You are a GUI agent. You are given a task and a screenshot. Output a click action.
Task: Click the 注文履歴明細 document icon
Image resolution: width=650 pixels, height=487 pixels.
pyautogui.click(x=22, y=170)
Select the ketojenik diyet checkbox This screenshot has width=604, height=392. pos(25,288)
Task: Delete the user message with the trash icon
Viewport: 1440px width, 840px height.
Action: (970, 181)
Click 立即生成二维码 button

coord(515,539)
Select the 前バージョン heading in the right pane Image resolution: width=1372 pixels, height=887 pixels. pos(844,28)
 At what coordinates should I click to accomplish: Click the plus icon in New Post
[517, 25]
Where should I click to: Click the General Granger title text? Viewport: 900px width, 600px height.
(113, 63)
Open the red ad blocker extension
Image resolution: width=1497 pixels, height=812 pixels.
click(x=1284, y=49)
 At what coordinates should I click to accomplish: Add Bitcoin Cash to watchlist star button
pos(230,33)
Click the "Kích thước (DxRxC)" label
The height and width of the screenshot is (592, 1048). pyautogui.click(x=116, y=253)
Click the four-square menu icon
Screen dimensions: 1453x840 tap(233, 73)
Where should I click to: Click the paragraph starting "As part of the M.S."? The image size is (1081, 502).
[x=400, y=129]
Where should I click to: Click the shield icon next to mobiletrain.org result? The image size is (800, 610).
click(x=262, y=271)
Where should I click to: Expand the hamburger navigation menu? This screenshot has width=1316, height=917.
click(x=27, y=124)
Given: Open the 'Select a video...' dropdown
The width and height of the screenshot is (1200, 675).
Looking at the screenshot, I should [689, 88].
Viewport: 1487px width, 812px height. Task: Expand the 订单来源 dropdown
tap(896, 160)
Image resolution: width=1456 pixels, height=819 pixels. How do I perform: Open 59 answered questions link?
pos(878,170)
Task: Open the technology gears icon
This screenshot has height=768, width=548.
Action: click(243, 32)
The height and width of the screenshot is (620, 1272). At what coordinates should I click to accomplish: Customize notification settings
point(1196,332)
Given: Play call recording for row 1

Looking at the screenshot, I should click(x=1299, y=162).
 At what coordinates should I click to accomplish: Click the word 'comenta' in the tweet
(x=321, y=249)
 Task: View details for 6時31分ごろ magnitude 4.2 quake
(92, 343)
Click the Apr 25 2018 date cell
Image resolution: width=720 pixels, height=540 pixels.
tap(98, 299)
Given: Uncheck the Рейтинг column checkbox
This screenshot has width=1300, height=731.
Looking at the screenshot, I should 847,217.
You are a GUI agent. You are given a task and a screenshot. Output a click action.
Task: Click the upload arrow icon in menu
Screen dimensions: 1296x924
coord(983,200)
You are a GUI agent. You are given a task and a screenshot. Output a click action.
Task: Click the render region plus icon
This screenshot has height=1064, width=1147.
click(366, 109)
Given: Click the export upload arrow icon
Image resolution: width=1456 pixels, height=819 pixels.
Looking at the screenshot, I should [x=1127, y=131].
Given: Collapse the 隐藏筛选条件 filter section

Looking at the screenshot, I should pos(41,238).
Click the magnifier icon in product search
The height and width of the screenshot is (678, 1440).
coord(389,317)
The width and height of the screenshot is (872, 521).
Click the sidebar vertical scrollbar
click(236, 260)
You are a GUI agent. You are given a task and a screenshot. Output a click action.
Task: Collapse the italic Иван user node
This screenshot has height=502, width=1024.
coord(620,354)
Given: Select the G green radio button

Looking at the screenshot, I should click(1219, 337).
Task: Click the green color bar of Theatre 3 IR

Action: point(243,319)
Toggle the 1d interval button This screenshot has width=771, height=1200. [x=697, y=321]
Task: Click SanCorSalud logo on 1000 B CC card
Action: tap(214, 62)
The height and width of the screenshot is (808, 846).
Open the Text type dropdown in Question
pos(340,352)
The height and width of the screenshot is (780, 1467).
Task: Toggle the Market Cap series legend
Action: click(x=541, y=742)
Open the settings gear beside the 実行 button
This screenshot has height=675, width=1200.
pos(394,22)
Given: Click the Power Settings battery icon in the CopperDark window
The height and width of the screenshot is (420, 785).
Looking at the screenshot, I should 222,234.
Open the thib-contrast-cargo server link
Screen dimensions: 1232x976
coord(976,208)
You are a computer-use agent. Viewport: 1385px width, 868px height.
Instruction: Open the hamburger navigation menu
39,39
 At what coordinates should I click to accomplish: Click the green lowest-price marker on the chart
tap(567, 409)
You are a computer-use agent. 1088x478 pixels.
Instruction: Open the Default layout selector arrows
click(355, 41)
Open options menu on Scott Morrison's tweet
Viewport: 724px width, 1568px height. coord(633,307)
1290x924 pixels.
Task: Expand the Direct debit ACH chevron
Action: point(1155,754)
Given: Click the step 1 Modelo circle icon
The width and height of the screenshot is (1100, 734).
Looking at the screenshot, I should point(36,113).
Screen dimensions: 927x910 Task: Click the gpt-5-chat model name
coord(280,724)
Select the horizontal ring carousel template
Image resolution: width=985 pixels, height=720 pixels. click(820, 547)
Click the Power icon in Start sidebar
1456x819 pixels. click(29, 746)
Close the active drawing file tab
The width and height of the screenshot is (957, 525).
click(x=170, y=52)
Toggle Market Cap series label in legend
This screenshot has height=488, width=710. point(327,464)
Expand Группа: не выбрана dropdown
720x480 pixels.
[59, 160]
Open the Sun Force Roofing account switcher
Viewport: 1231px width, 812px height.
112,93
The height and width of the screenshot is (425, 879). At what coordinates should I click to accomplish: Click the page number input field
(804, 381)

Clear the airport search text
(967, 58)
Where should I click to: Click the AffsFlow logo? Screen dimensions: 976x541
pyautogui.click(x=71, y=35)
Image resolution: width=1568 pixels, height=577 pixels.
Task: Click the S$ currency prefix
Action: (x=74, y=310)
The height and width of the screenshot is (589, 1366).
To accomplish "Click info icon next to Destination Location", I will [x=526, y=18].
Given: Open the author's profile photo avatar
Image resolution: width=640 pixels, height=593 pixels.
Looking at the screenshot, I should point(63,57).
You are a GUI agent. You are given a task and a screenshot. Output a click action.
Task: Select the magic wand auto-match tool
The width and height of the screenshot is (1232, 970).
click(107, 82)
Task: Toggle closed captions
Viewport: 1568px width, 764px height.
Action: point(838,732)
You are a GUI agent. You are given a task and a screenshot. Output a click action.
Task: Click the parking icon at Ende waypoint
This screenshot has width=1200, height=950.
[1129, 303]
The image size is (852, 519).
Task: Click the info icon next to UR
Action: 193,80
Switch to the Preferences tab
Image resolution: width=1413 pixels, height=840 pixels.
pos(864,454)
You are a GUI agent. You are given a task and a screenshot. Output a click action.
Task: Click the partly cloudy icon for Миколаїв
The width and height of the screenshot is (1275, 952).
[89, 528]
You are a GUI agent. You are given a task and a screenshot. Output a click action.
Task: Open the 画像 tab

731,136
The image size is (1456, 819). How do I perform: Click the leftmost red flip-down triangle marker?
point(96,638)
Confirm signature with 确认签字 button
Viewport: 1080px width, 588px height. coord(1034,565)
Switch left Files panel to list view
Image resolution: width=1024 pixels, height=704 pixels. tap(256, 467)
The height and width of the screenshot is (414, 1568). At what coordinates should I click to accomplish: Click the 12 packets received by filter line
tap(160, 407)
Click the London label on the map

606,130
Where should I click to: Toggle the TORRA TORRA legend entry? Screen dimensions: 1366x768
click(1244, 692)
____________
▶ _WHAT TO PRODUCE_
Reproduce the rows from the one containing "Select the ketojenik" through the one containing "coord(515,539)", including the requests, and multiply every coordinate in the answers by 0.9, rounding to whole numbers with halves rounded up. Leave all other numbers as they are, and give only that stretch.

▶ _SOLUTION BELOW_
Select the ketojenik diyet checkbox This screenshot has width=604, height=392. pos(23,259)
Task: Delete the user message with the trash icon
Viewport: 1440px width, 840px height.
Action: (873, 163)
Click 立即生成二维码 button

coord(464,485)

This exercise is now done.